We can think of each of these words as a dimension in a highly multidimensional space. This is not immediately intuitive, so it helps to work up to the idea with simpler examples. Suppose we have two people, Samuel de Champlain and Sir Samuel Argall. In Champlain's biography, it mentions Montreal, but in Argall's biography it does not. If every biography that mentions Montreal is coded with a '1' and every biography that doesn't is coded with a '0', then we have a one-dimensional space. Every biography in this space will either be located at '0' or '1'. In fact, 196 of the 592 biographies in Volume 1 do mention Montreal, and the other 396 do not. In some sense, we want to say that those biographies that do mention Montreal are closer to one another (at least along that dimension) than the ones that do not.
But what if we take another word into account, like "Jesuit(s)"? We now have two dimensions and four possibilities: a biography might mention both Montreal and Jesuit(s), it might mention one but not the other, or it might mention neither. In fact, Jesuits are mentioned in both Champlain's and Argall's biographies. Neither Montreal nor Jesuits are mentioned in the biography of John Abraham, however.
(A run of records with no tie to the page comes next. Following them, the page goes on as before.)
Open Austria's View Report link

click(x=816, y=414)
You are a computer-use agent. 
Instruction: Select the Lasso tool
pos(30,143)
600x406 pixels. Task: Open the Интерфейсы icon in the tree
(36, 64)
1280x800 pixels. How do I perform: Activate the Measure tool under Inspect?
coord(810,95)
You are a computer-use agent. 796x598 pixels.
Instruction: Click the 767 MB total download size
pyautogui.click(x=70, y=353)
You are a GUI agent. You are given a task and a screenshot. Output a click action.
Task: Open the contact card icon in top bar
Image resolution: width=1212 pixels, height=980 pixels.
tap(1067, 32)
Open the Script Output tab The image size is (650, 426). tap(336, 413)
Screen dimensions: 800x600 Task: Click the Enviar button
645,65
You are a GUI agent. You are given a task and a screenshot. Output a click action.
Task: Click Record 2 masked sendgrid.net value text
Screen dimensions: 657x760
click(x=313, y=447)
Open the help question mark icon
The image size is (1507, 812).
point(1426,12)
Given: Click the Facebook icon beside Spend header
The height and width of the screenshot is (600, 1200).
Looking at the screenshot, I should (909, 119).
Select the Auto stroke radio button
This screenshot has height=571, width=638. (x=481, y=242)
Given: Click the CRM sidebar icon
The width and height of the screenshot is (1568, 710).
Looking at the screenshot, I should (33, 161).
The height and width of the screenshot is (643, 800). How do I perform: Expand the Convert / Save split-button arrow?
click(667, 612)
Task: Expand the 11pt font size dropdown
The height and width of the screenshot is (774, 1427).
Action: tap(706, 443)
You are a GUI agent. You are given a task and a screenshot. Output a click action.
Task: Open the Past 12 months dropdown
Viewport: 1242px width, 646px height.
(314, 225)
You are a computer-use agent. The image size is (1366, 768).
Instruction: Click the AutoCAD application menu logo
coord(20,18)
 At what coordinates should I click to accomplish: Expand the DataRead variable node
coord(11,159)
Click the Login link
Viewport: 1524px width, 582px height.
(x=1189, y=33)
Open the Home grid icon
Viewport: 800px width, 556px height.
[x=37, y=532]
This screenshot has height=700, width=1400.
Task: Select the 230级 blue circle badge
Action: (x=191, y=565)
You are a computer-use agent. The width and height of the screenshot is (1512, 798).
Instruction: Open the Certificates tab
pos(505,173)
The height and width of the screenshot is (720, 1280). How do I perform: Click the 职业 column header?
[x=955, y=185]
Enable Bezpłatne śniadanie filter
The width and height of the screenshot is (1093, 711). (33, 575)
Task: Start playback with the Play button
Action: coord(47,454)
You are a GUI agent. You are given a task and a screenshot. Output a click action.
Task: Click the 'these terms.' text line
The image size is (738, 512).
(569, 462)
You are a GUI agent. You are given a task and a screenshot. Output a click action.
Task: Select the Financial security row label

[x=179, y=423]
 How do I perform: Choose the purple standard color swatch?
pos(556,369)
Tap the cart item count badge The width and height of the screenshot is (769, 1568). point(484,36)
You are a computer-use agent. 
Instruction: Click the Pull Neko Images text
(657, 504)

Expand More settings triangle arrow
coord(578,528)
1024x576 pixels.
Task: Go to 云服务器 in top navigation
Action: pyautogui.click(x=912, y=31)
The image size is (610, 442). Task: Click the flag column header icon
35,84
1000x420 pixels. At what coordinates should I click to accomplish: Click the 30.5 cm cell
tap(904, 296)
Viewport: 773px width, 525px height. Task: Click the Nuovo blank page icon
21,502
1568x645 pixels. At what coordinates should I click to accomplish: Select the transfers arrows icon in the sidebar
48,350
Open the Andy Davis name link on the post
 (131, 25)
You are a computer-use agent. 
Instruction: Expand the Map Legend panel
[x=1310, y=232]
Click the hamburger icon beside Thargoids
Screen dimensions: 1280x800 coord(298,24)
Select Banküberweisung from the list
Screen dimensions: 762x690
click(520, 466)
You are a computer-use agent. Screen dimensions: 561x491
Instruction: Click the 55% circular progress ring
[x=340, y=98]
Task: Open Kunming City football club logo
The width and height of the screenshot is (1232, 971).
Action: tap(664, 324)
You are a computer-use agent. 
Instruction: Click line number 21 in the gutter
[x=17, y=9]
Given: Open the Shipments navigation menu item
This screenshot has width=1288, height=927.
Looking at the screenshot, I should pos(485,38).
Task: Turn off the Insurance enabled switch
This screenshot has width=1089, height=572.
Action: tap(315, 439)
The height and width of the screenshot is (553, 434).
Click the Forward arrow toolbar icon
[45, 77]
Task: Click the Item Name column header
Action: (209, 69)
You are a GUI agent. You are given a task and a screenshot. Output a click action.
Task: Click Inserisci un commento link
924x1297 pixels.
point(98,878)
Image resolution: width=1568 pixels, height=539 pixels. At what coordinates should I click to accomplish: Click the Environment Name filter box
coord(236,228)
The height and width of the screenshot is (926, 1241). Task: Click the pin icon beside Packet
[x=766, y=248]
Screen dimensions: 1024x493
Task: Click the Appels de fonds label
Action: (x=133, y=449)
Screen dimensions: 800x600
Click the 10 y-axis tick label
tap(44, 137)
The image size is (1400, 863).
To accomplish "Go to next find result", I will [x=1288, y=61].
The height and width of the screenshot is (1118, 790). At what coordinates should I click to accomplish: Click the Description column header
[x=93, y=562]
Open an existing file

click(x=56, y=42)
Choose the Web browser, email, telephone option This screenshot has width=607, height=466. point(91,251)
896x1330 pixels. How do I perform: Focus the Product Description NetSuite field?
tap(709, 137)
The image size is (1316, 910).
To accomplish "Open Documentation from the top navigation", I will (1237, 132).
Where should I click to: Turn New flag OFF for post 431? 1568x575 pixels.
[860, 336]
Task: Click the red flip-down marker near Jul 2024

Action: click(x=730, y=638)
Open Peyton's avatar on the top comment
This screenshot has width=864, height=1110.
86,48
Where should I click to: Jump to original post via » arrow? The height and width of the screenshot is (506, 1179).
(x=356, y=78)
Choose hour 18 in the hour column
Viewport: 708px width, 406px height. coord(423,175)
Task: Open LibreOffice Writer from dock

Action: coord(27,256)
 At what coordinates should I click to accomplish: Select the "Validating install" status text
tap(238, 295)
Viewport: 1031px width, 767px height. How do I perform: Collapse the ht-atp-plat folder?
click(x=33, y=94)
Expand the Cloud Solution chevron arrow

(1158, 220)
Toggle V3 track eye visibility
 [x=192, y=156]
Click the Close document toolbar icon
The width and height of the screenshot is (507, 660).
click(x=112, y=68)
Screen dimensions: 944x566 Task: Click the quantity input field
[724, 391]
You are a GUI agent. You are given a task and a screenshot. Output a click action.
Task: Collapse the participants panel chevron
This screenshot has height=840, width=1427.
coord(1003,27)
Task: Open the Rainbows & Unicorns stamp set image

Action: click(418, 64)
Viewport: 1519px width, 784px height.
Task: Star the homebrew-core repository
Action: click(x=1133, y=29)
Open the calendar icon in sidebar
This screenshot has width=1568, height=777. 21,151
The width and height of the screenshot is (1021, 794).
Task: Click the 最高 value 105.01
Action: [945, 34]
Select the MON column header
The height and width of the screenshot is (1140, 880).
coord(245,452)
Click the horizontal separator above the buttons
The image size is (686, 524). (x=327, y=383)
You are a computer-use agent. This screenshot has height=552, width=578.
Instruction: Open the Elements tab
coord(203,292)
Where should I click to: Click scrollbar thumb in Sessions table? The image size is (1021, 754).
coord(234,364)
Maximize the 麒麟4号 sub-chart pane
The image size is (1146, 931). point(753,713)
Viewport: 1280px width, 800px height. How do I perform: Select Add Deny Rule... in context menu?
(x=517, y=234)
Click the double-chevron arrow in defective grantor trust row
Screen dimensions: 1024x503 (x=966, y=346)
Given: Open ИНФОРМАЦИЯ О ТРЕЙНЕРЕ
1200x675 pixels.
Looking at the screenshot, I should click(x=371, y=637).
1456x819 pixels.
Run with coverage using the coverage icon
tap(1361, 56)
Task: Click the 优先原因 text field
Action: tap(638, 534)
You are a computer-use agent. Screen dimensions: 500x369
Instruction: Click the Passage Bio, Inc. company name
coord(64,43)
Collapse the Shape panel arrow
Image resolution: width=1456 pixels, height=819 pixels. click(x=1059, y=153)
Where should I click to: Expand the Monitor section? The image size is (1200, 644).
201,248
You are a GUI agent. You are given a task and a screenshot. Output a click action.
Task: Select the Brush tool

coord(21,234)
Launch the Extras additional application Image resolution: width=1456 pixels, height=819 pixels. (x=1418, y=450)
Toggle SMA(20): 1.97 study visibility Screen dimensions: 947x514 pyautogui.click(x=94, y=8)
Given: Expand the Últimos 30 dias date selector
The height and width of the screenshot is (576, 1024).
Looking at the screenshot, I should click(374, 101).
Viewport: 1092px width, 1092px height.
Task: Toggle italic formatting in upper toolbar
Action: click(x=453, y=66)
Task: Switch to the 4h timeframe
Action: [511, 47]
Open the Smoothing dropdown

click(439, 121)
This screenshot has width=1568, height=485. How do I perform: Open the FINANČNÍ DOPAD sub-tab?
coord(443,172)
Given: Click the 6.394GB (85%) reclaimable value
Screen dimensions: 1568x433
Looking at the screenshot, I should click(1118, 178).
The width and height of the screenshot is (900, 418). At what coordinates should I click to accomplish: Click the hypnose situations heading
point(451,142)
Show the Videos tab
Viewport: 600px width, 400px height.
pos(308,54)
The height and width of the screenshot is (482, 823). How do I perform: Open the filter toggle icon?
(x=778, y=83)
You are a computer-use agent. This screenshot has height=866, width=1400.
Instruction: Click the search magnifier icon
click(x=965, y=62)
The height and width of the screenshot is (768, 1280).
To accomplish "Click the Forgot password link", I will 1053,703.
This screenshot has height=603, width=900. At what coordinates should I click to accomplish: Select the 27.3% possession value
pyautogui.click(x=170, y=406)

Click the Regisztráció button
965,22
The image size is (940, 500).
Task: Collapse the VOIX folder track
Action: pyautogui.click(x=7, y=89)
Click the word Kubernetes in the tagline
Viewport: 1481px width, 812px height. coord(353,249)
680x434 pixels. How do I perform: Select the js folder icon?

In some sense, again, we would like to say that the biography of Champlain is a bit closer to that of Argall (from which it differs along one dimension) than it is to that of Abraham (from which it differs along two dimensions). We would also like to say that Argall's biography is the same distance from each of the other two. This is shown in the following table.
Name | Jesuit(s) | Montreal |
Abraham, John | 0 | 0 |
Argall, Sir Samuel | 1 | 0 |
Champlain, Samuel de | 1 | 1 |
We can go on adding words in this fashion, each becoming a dimension along which biographies can differ. (It becomes hard to visualize these dimensions once you have more than three, of course).
Given the biographies that we already downloaded and the 65 words in our text file, we can write a short hack to create a 65-dimensional feature space and locate each biography within it. We output the results as a spreadsheet.
Next we will want to formalize the idea of distances in our feature space...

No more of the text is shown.